PROBLEMS TO WORK ON:
- A) In the support-forum reply, translate this sentence into Spanish: "It sounds like you have a lot on your plate."
- B) Continue the support-forum reply about coping and self-care, starting after its last sentence.

DOCUMENT EXCERPT:
BEGIN

The thought of having to sit in front of another person, with "that pity" in their eyes, just….uggg. It is always the same look.
Are you in IC? You asked how you can take care of yourself, and an hour once a week to talk thru your issues and have someone neutral that can totally support and validate you and help you process your trauma is one good way to take care of yourself. Even if you did it before for a while, it sounds like you could probably use someone right now with all that you are dealing with. You need someone IRL that you can bounce ideas off of and will listen compassionately while you get some of this toxic stuff out. Some therapists also have valuable resources that may help in certain circumstances.
Hang in there. It will get better.
The bad parents are usually in general the waywards who think they are fabulous parents.
It sounds like you have a lot on your plate.
I am the same as you in that I have the kids 97% of the time.
When X has them I am usually trying to catch up on things I can't get done when I have the kids.
I can relate a bit to the difficulties with kids with special needs.
My DD2 (twin B) was born with a birth defect that comes in a cluster of problems.

END

INFORMATION PROVIDED:
BEGIN

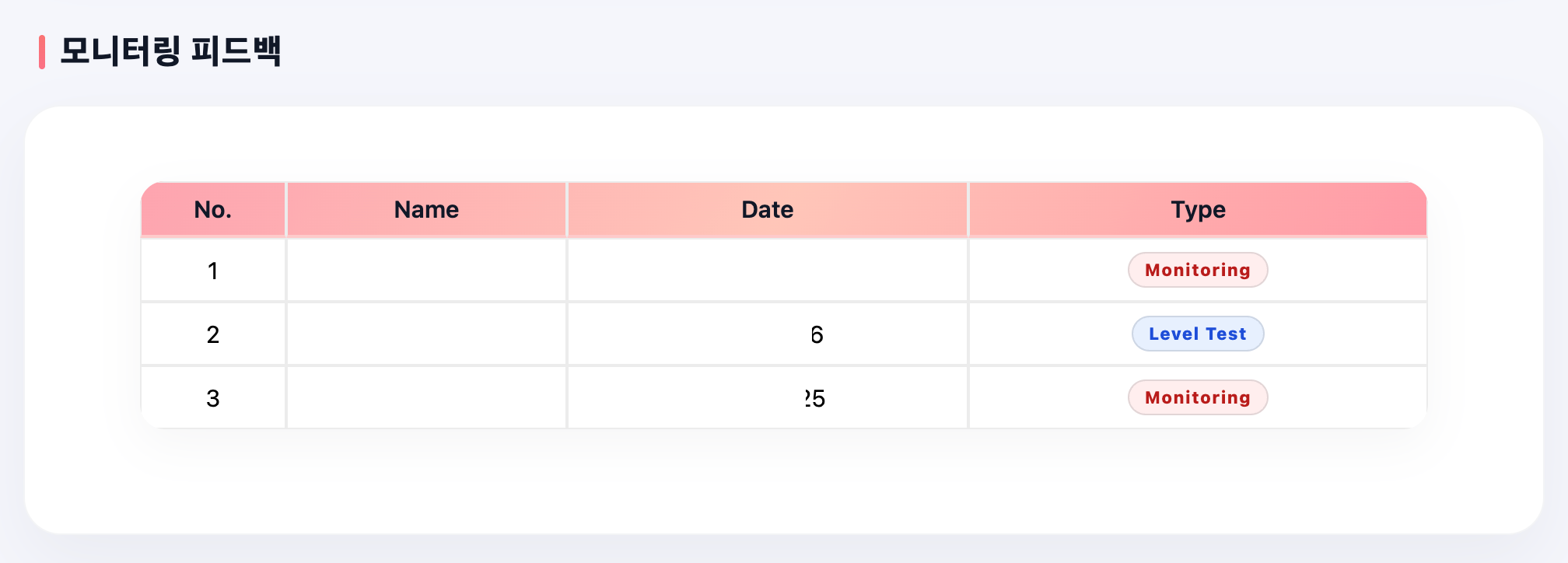Screen dimensions: 1568x563
Task: Click the No. column header
Action: tap(212, 209)

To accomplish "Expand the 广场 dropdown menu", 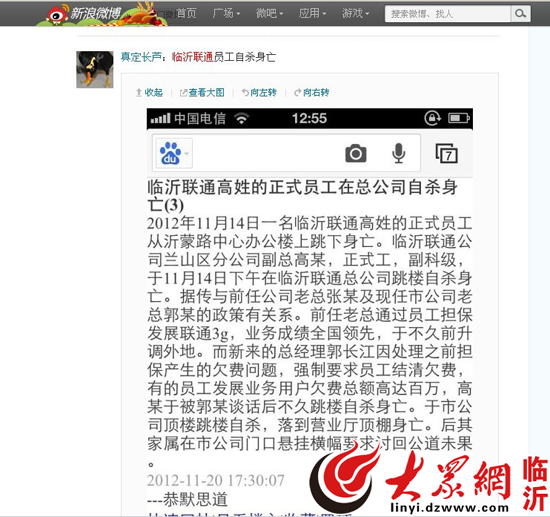I will pyautogui.click(x=226, y=13).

END

RESULTS IN ORDER:
- A) Parece que tienes muchas cosas entre manos.

- B)
She was in the NICU for the first 3 months of her life and had many surgeries up until she was 1. She now has a lingering problem with her bowels that will never go away. It affects her schooling. She's embarrassed.
I find that I am watching her continuously for learning disabilities. She cries when she has to do her homework and has a hard time organizing her thoughts and get down to it.
Her test scores are solid B's to B+.
I'm not worried about her intelligence, just her work ethic. I can't help worrying.
Anyway, sorry to go on a bit.
When people hear about her birth defect and the time she spent in the hospital the response is always "how did you ever manage?"
I managed because I had to. There was no other option. I couldn't give up. It was too important.
Things got done and it slowly got better.
You will be ok because it will get better.
It must. You will manage and we are here to help support you in any small way that we can.
(from a fellow introvert)
The sister of a good friend of mine stayed in a marriage just like yours. She now has a drinking problem (40 years later) and the two kids are a mess. One is now institutionalized with mental problems that are very severe.
It is harder plowing through the future blind. My mind tends to run through all scenarios constantly. What if?? What if?? What if???? Which, is great for many situations, but not so great when I'm doubting myself. I tend to have 3 contingency plans in place at all times. Just who I am. A planner and a thinker. Serves me well in everything except dating.
Yes, I still see my IC, but only about 1 per month. I do go in and generally dump all of the stuff about the kids on her. We run through scenarios, we talk about the future, how kids handle these things, how I can support them, etc. She encourages me to "cocoon"…you guys would call it "self care". Keep those I trust close to me and lean on them when I allow myself.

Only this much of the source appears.